A pair of Republican legislators say they are deeply troubled by Twitter's blocking of lawful content, in this case AT&T's blog on network neutrality.
In a letterTuesday to Twitter CEO Jack Dorsey, Sens. Ron Johnson of Wisconsin and Roy Blunt of Missouri said they were deeply troubled by the reports that Twitter had blocked tweets and retweets of the AT&T public policy blog.
Two weeks ago, AT&T said it was unable to tweet the July 11 blog post from executive Bob Quinn that AT&T was joining the net neutrality day of action in support of an open internet but not the Title II regime the action day was established to support by Title II fans. Twitter, Google, Amazon and many other edge providers participated in the July 12 pro-Title II protest day.
An AT&T source at the time said the timing of the twitter "block"—they supplied screen grabs of the failed efforts—seemed "odd.”
The legislators agreed. "The inimical blocking of lawful content that may be at odds with one's own point of view is an affront to free expression and violates the fundamental concept of net neutrality," they said. It is also one of the issues driving Title II fans like Twitter and Amazon, a point not lost on Johnson or Blunt.
A Twitter spokesperson had described the issue as a glitch that had been fixed. "It is not difficult to imagine the outrage that would have occurred had an internet service provider (ISP) experienced a 'glitch' that blocked Twitter or any other content providers that participated in the Day of Action," they told Dorsey.
Republicans have pointed out the participation of Twitter, Amazon and others alongside PornHub (House Communications Subcommittee chairman Marsha Blackburn (R-Tenn.) invoked that connection in a hearing with FCC commissioners this week) and activist groups in the protest, suggesting the alliance was not helpful in advancing a compromise solution.

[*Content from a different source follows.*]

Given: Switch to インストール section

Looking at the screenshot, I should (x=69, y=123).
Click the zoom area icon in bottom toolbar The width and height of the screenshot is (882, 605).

"We hope that Twitter and other technology companies will partner with Congress on a real solution to codify open internet principles," they said. "You do not deed a day of action to get Republicans to the negotiating table. We sit ready and waiting for a real, factually informed discussion."
Some Democrats are skeptical about that willingness to compromise. But the principle sticking point is probably that Democrats see Title II as the key to strong protections, while Republicans share ISPs' view that it is a nuclear option, a last-century straight-jacket and the first step toward potential rate regs.